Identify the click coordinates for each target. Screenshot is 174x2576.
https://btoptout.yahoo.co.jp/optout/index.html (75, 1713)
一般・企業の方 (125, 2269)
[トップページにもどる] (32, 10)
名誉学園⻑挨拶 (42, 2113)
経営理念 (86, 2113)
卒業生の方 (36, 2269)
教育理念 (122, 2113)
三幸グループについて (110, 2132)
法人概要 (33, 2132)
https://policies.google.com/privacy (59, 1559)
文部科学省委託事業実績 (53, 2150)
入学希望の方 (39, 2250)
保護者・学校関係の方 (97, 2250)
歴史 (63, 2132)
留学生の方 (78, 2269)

...

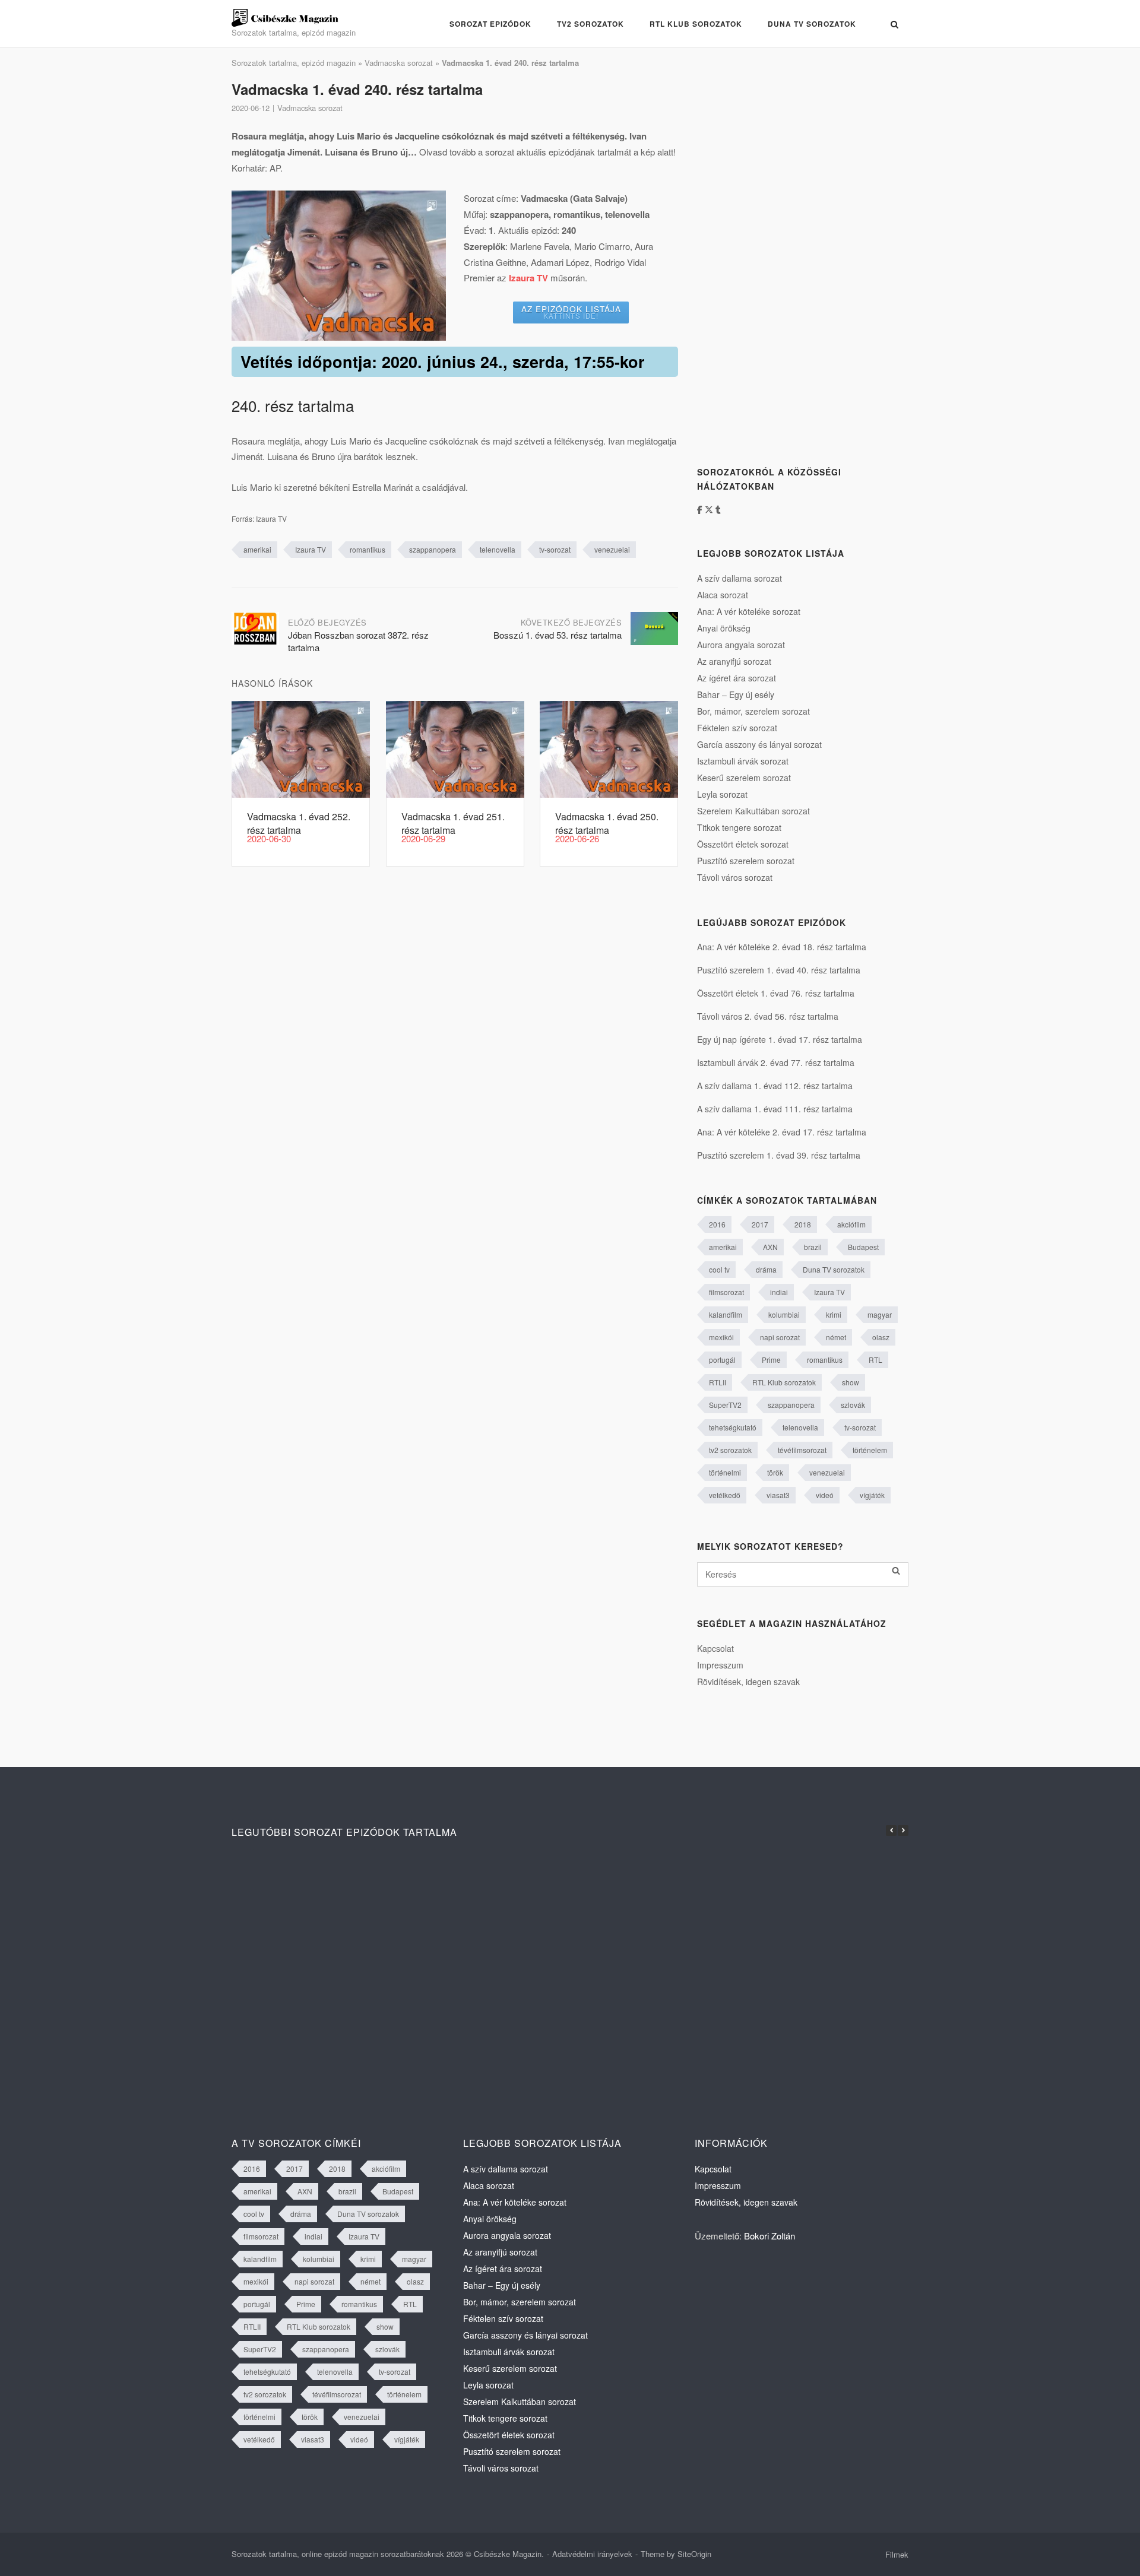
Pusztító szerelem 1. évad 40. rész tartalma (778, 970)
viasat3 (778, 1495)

## REQUIREMENT
From the entries, count the lines that hold the string "https". Nothing but the number is needed.

## RESPONSE AREA
2